Abstract

“Believe it or not, Diderot is a more modern scriptwriter than Faulkner is:”1 This provocative remark from Eric Rohmer’s essay “The Classical Age of Film” is more than an attention-grabbing epigram. It points toward his rich, distinctly nonlinear belief in how different means of artistic expression comingle to create cinema and to present the human experience of time, past and present. While the majority of Rohmer’s films have contemporary settings and subjects, it is not true that his interest in how cinema can represent the experience of time is limited to chamber ensemble performances about the mores of the bourgeoisie.

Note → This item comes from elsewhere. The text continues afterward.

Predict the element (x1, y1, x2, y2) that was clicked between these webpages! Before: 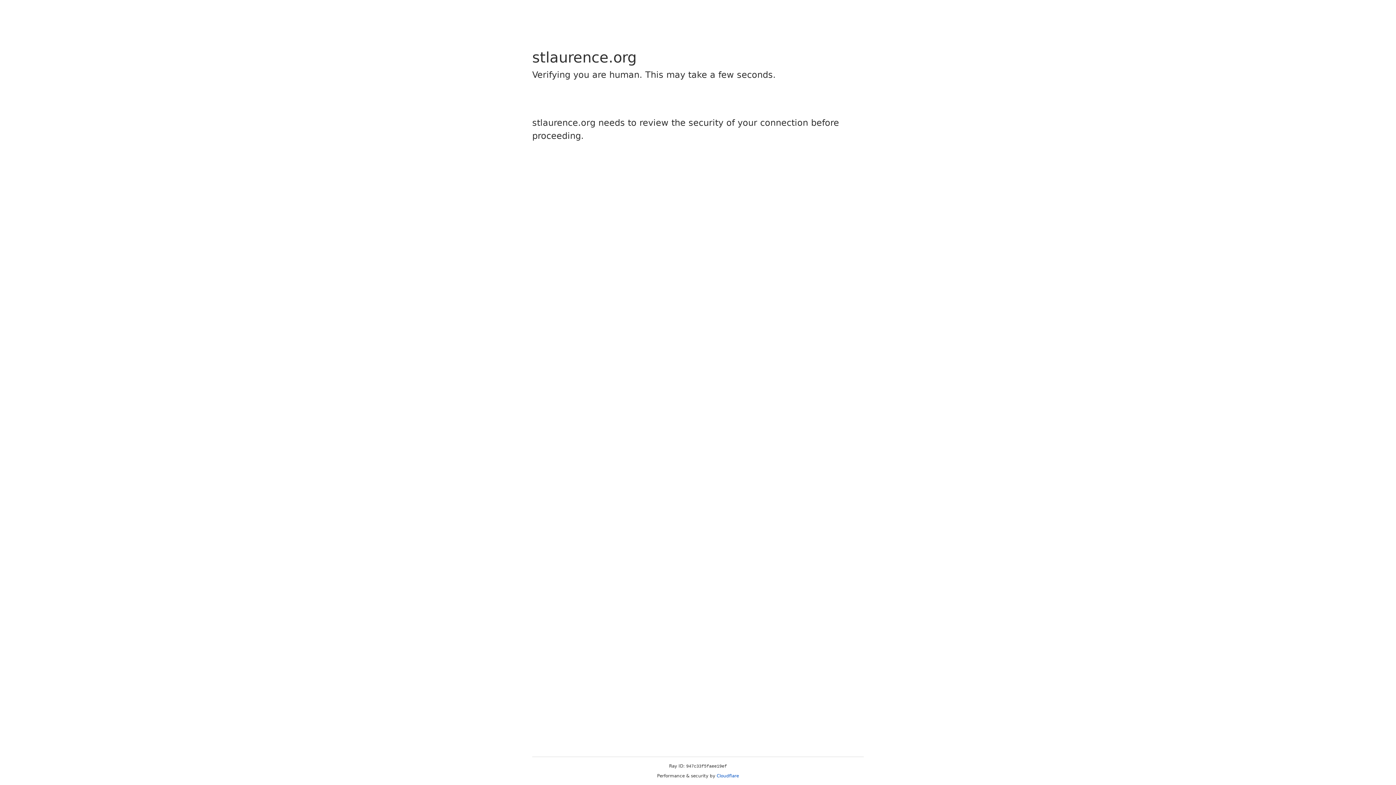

The proof of this appears in his last three feature films: L’Anglaise et le Duc (2001), set during the French Revolution; Triple Agent (2004), set in Paris in the 1930s; and Les Amours d’’Astree et de Celadon (2007), set in fifth-century Gaul. While these films have generated much debate about their significance to his body of work,2 my claim is that they are representative rather than exceptional. More than a simple return to the historical themes of his educational television work, En Profil dans le texte (1964-69), or his adaptations of Heinrich von Kleist and Chretien de Troyes in the 1970s, the trilogy reveals Rohmer’s profound and consistent concern with how cinema can produce the experience of time, whether on a scale that is individual and linked to the present or that is social and placed in the past. One fact holds his works together even as they display an immense and frequently playful diversity in their forms.